Musk’s team requests more data from Twitter
In the ongoing saga of Elon Musk’s Twitter takeover, the major sticking point for the perfectly safe car manufacturing giant has been a supposed lack of transparency about bot activity on the app.
Twitter initially claimed that bots/fake accounts only make up ~5% of their active user base (that’s 16.5 million bots month on month, which makes Terminator 2 look fairly tame – there were only 2 in that).
Musk fired back, filing a statement with the SEC that the deal would not go forward if this number wasn’t backed up with data provided by Twitter.
Twitter answered with data on users’ tweets and device activity, which was cold comfort to the 51 year old, who tweeted this. Musk also requested that Twitter provide real-time API data, including info on tweet text and images, data on retweets, replies, and quote Tweets, data on tweet author, mentioned users, tagged locations, hashtags etc alongside date, time, location, device info.
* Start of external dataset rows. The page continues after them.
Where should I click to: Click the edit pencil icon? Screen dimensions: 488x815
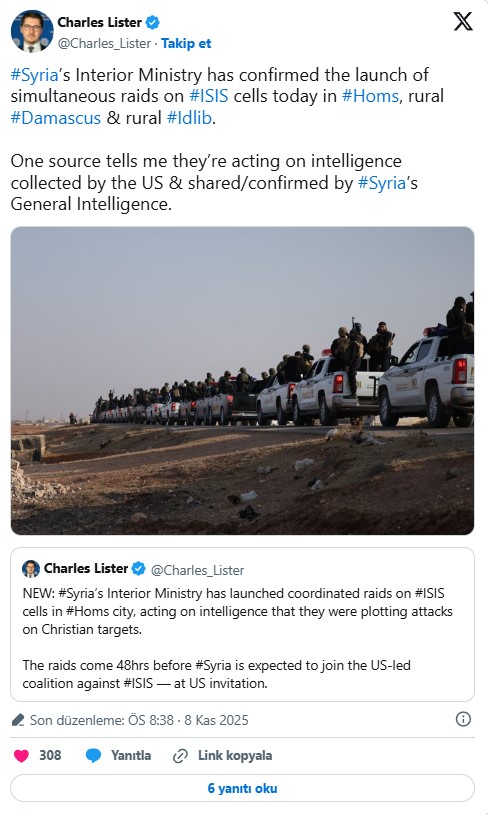click(x=18, y=720)
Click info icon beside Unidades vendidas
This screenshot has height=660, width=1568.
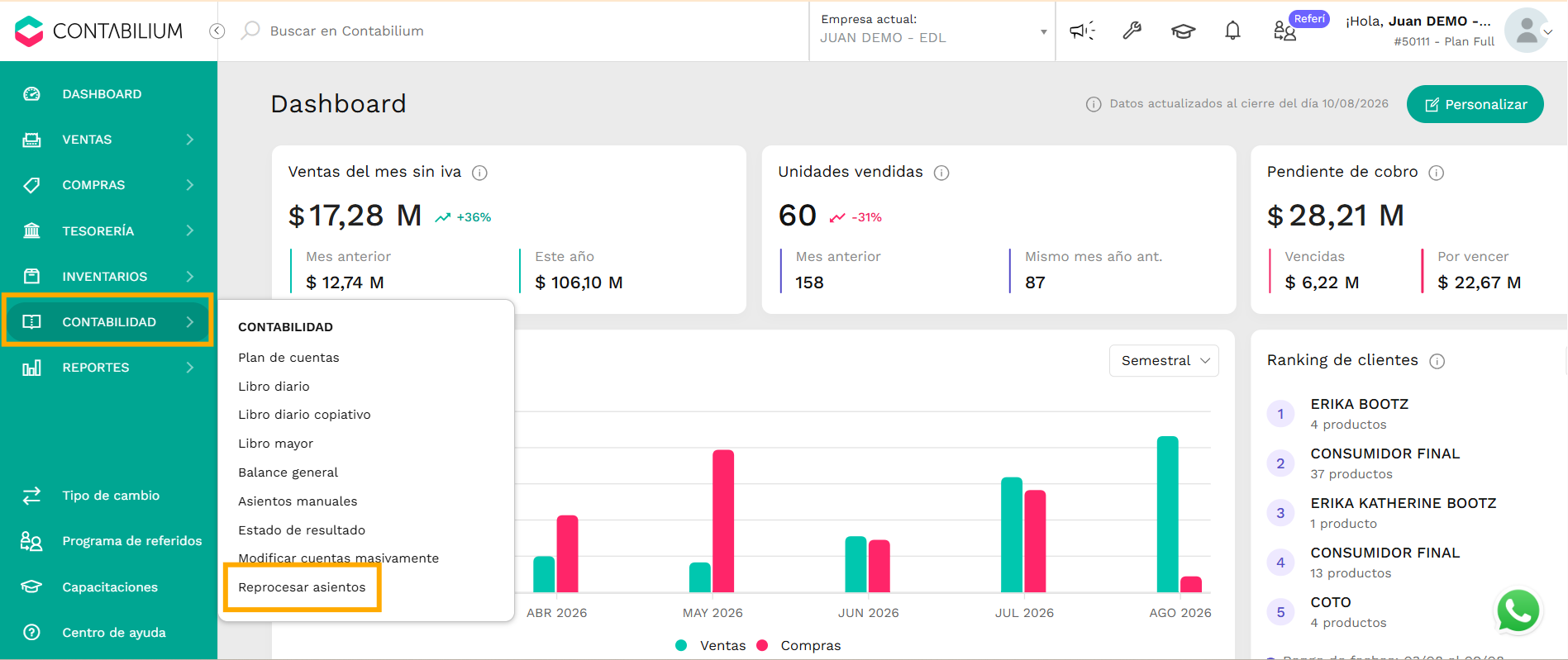[x=941, y=173]
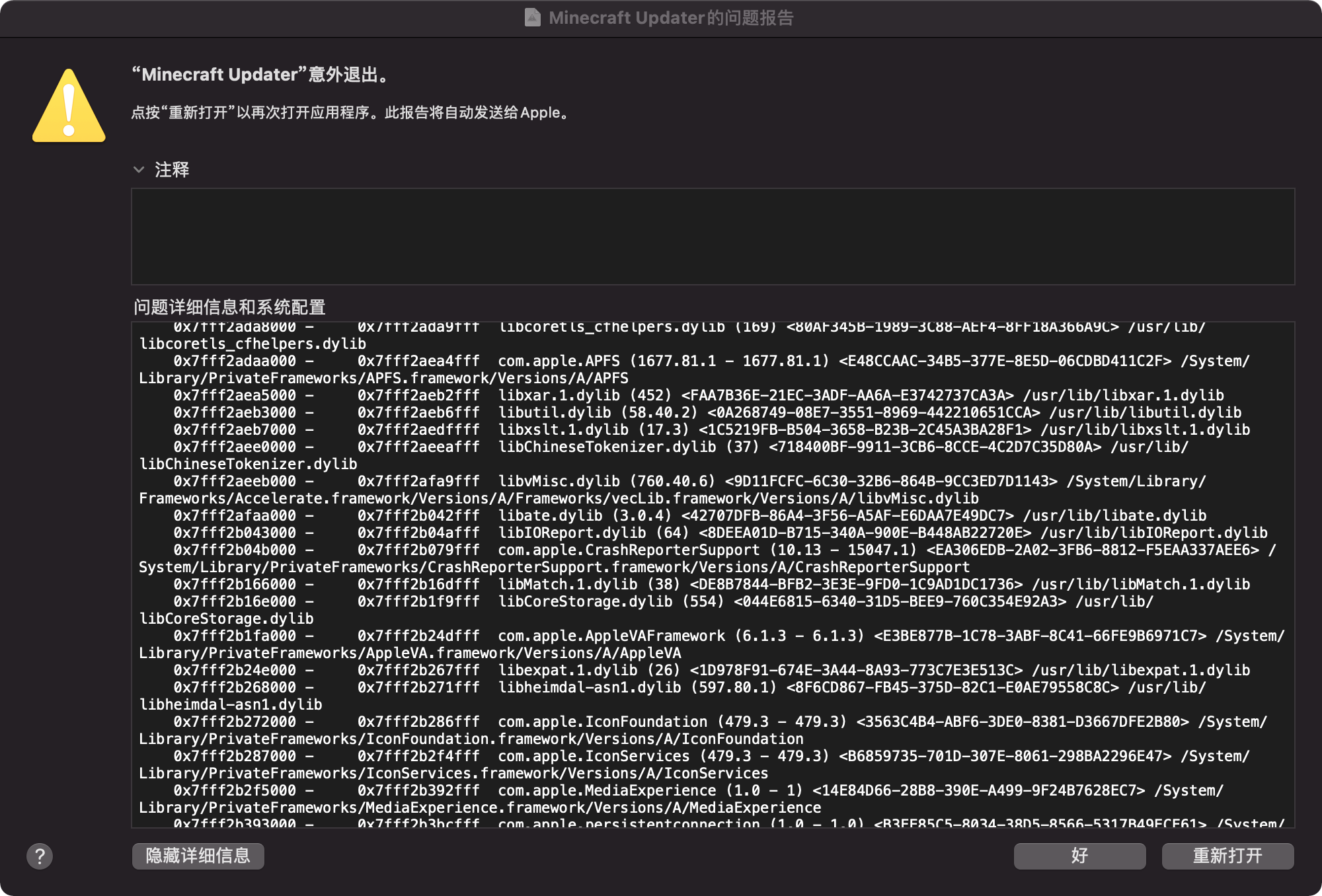Click the window title Minecraft Updater的问题报告
The image size is (1322, 896).
click(x=670, y=18)
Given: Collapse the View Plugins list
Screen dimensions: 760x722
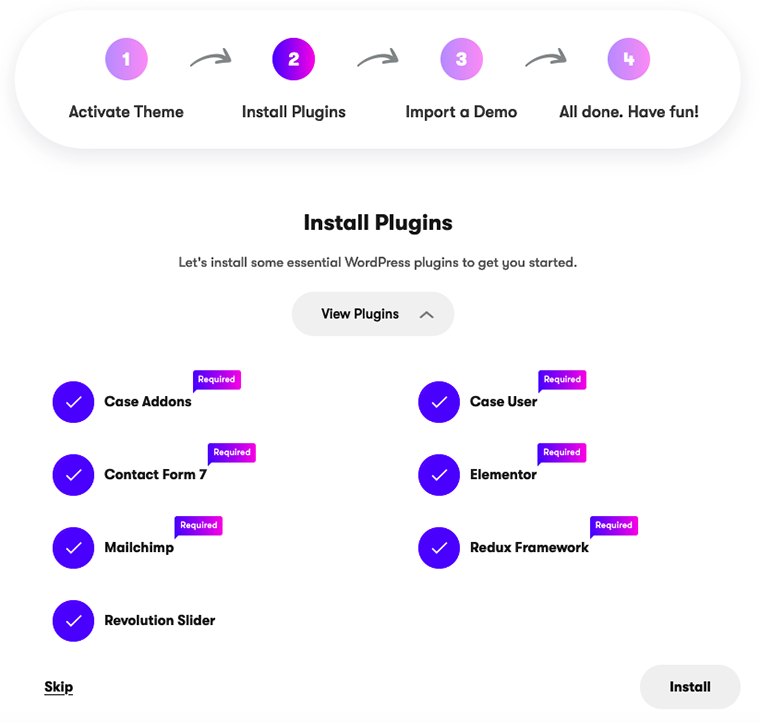Looking at the screenshot, I should coord(373,314).
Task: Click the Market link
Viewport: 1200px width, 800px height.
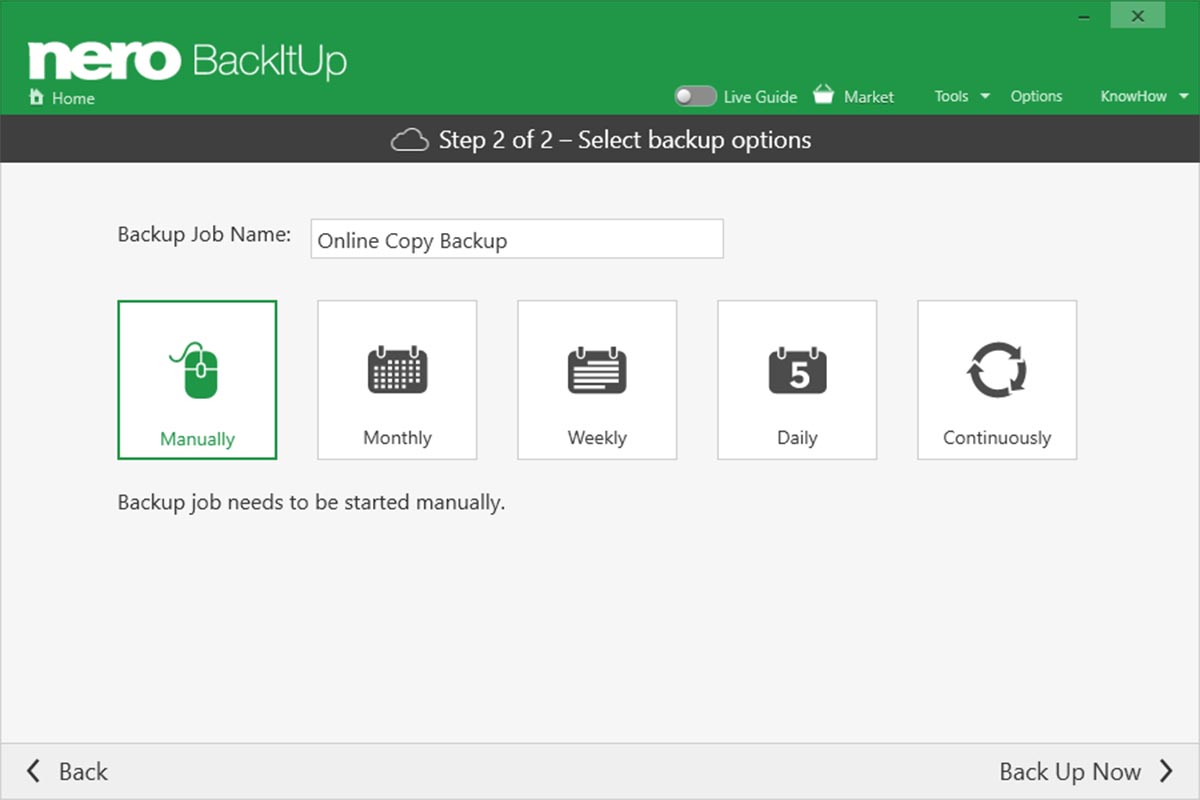Action: (x=869, y=97)
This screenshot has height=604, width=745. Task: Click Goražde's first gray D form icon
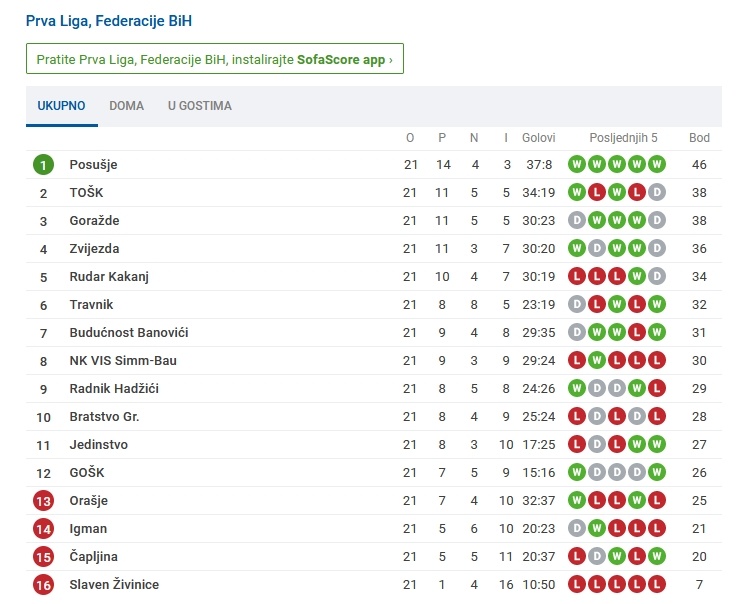pyautogui.click(x=577, y=221)
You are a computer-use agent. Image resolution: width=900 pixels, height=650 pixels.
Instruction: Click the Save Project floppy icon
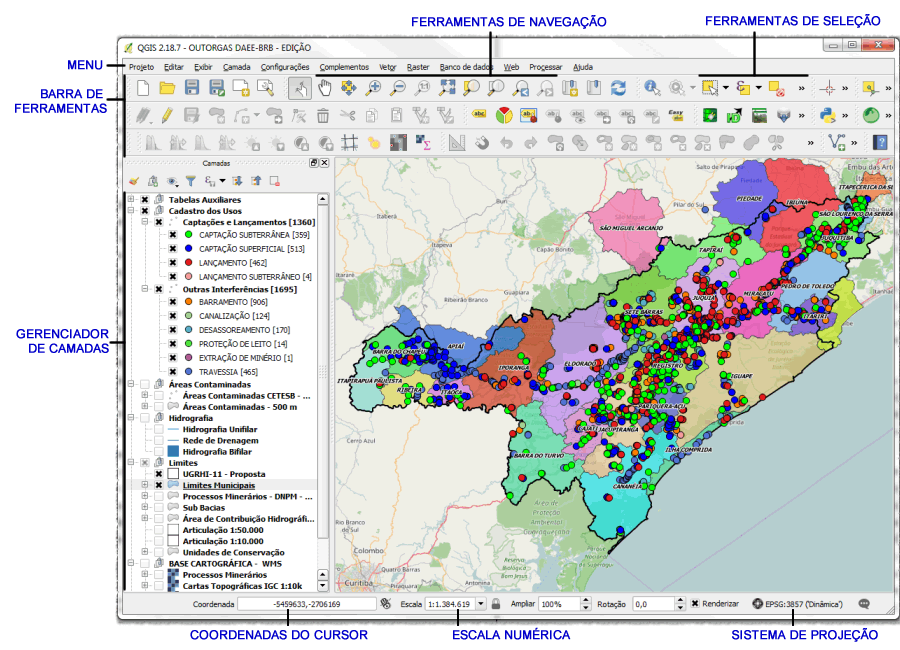[192, 89]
Cynical minds would say this is just an ongoing attempt to get the deal to fall through by making more and more ridiculous requests in the guise of due diligence. Not me though!
Twitter tests “Twitter Write” for long-form content
In order to keep lengthy blog-like content natively on the platform, Twitter is introducing Twitter Write, which will include a header, unique URL and a 2500 word limit. The new feature is another nail in the coffin of the oft-suggested edit feature, which honestly seems like Twitter’s just ignoring out of stubbornness.
Twitter Write will be available to select users in the US before going global… Unless Twitter realises that brevity is its USP, then maybe not.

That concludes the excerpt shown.